Task =
List every line of the items below that contains the word "pixels". Case counts, so include only lines where the word appears in that exact capitalization.
-- START Material to process --
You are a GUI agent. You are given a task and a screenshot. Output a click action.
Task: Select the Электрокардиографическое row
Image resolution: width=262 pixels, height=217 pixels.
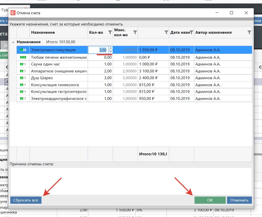(x=59, y=99)
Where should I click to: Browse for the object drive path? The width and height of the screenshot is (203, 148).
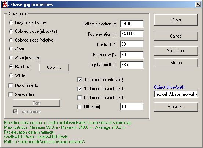[x=176, y=107]
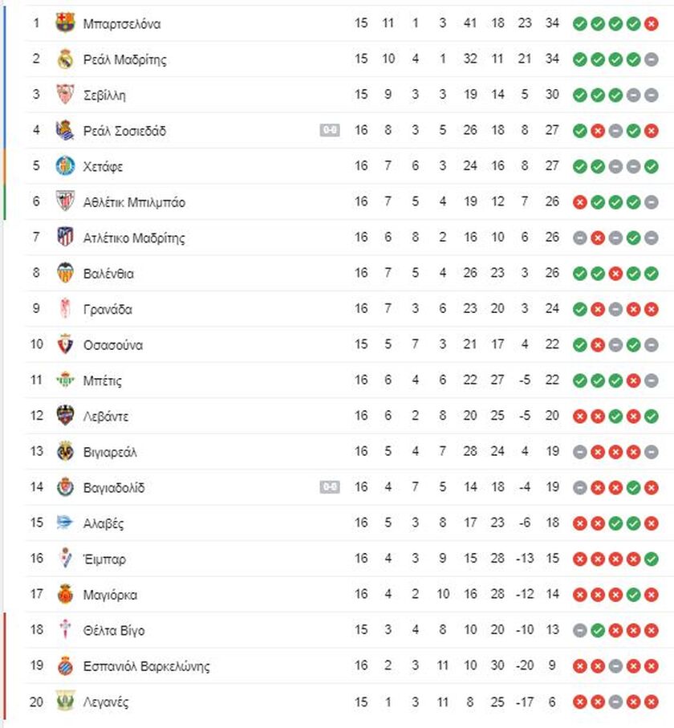Click the Valencia bat crest icon
Viewport: 674px width, 728px height.
(65, 273)
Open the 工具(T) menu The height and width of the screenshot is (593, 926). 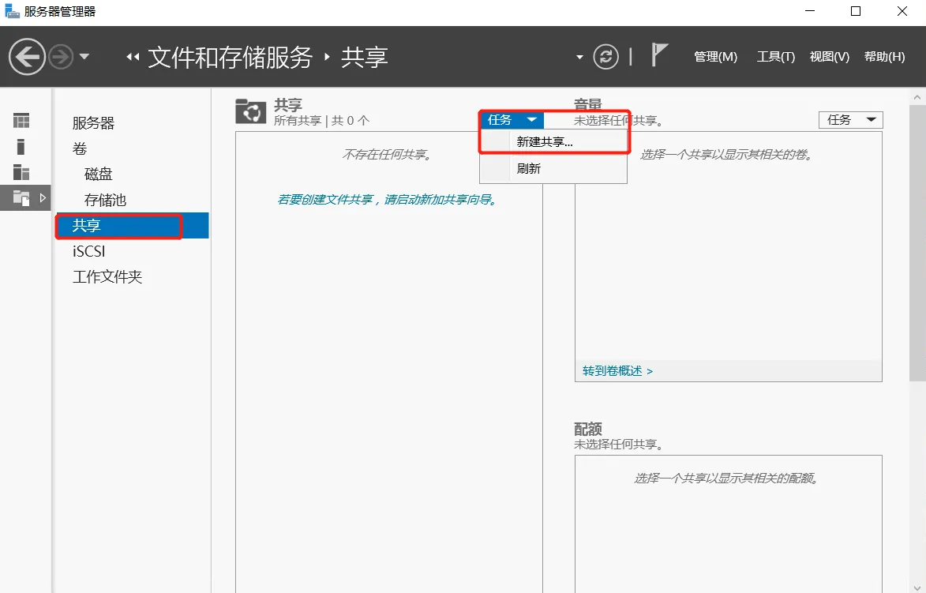pyautogui.click(x=775, y=57)

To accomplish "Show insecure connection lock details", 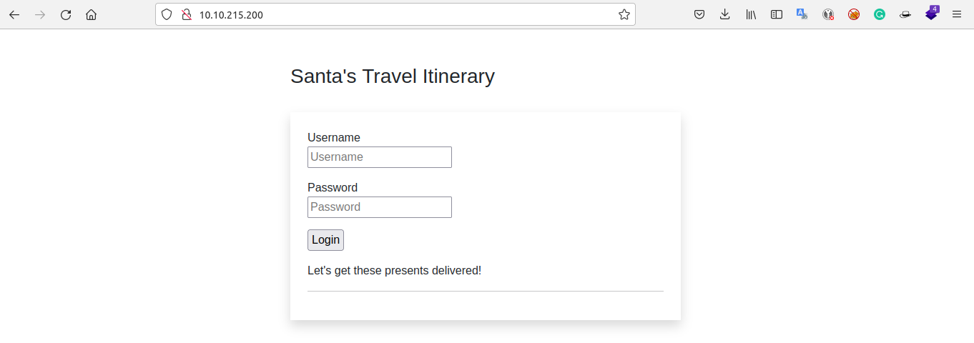I will pos(187,14).
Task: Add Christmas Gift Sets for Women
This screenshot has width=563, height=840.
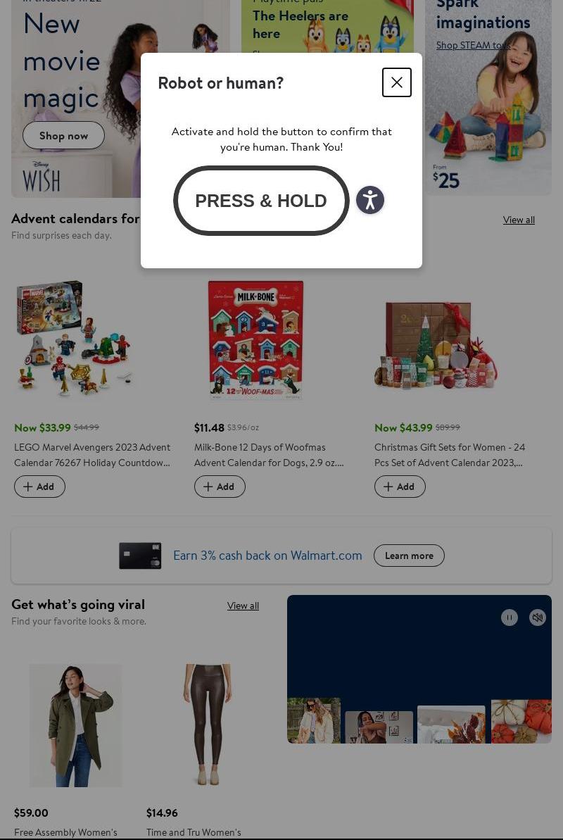Action: click(400, 487)
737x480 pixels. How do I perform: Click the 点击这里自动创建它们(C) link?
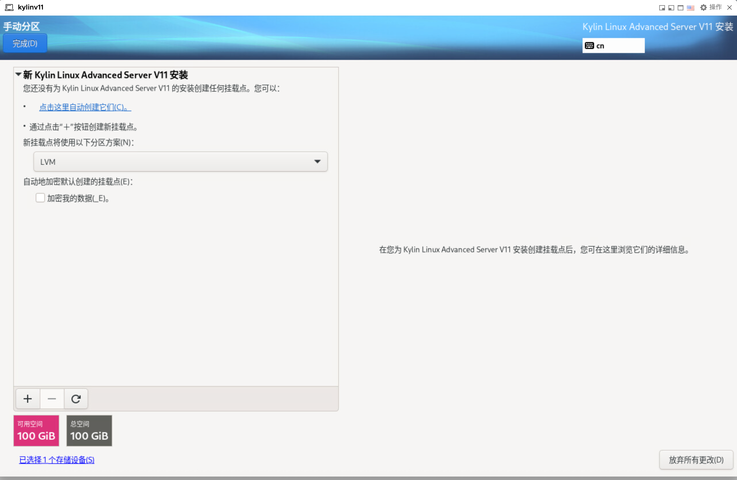tap(85, 107)
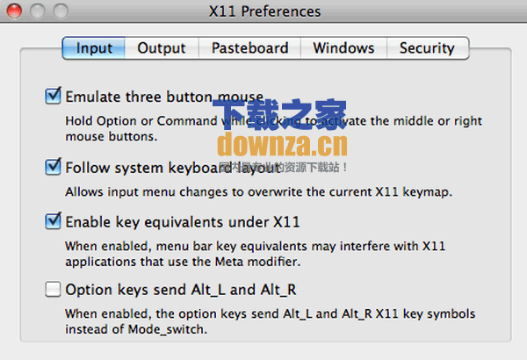Screen dimensions: 527x360
Task: Click the 'Enable key equivalents under X11' label
Action: pos(183,222)
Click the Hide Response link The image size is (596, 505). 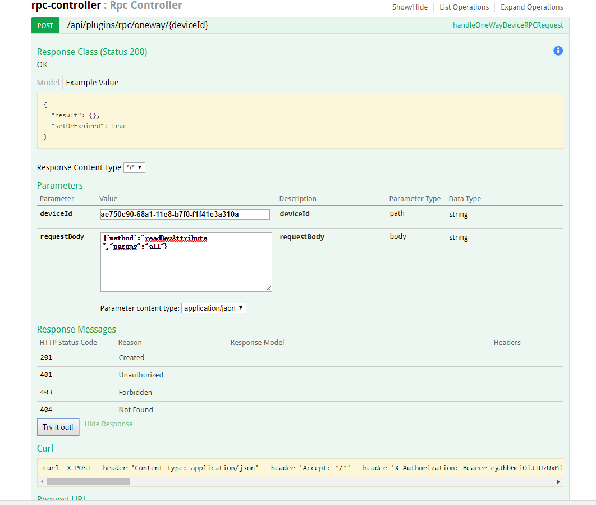(x=108, y=424)
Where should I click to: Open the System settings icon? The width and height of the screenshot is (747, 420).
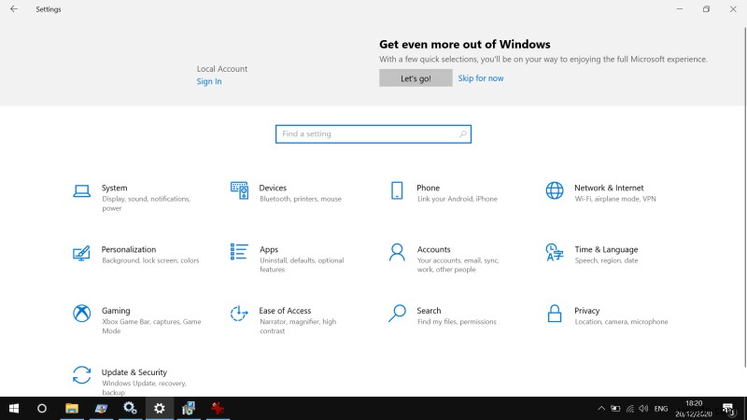click(82, 190)
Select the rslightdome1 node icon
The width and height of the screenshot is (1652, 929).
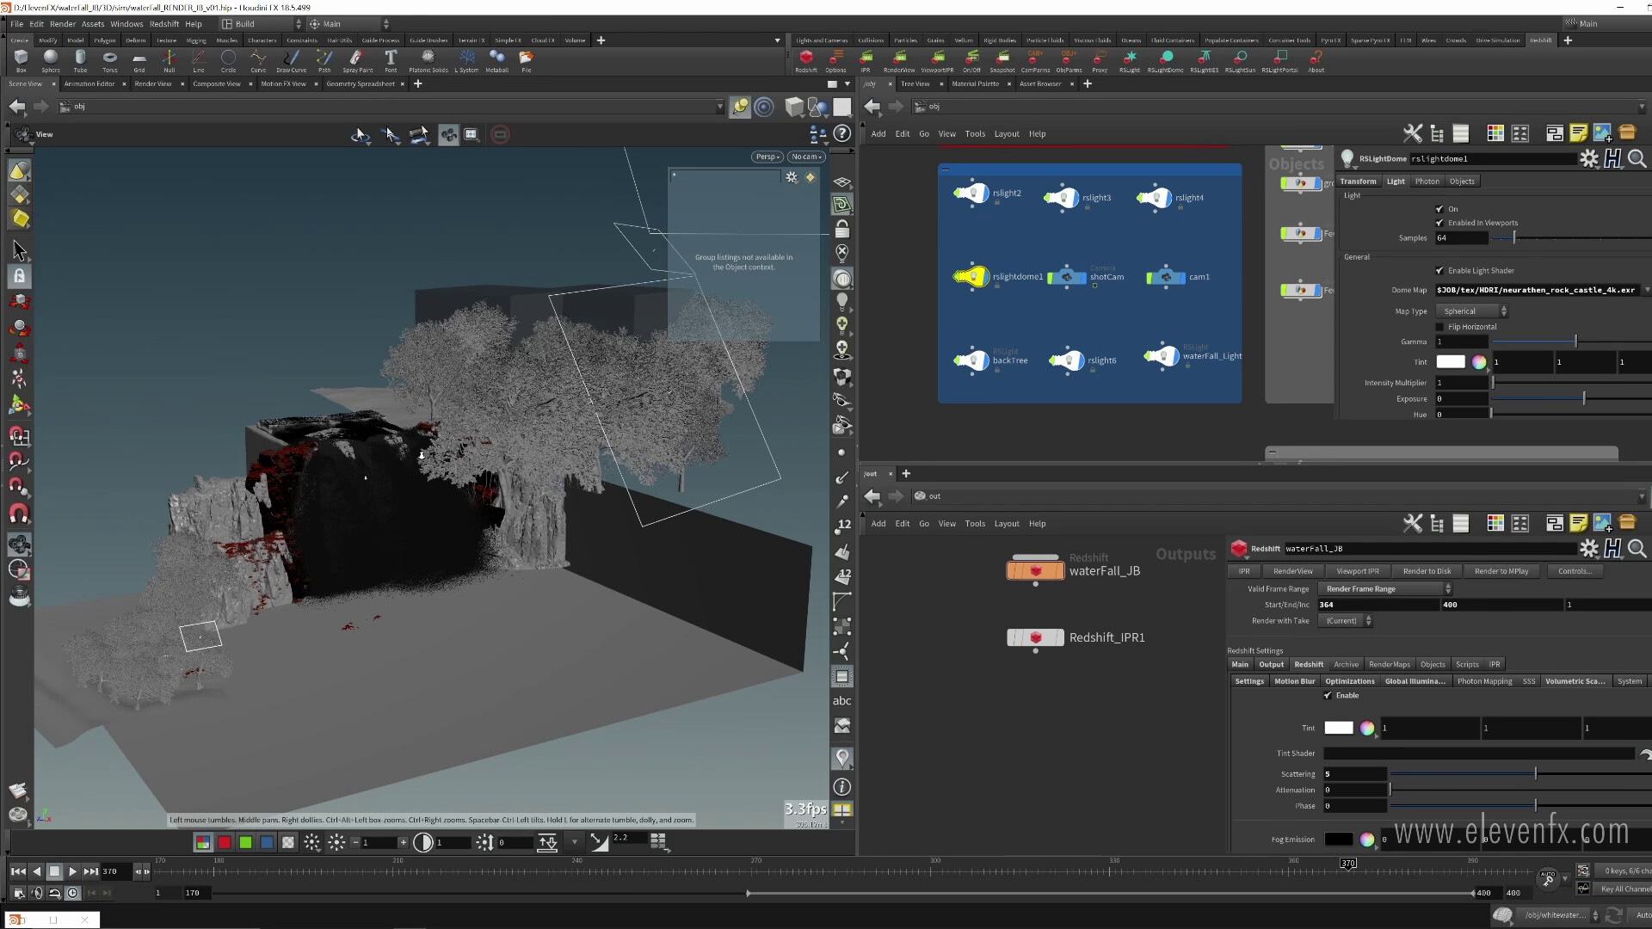point(971,277)
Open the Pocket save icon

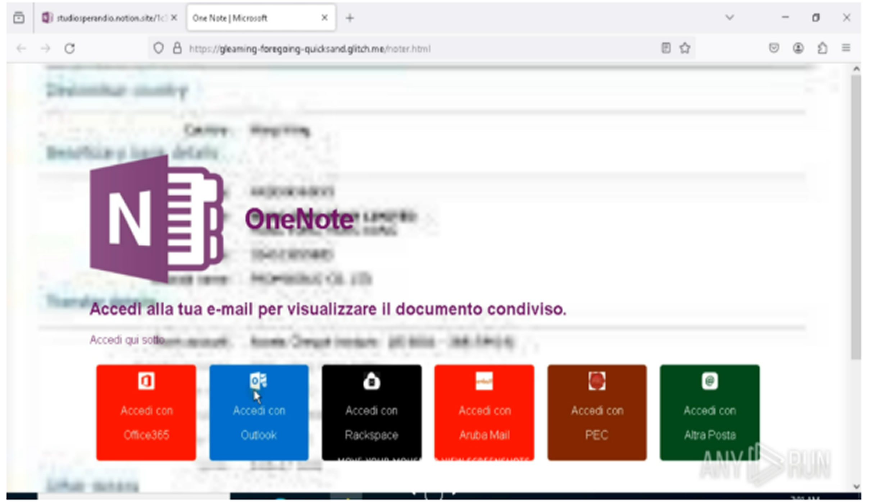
-- END Material to process --
Task solution =
Image resolution: width=262 pixels, height=217 pixels.
737x480 pixels. How do I perform: Click the 点击这里自动创建它们(C) link?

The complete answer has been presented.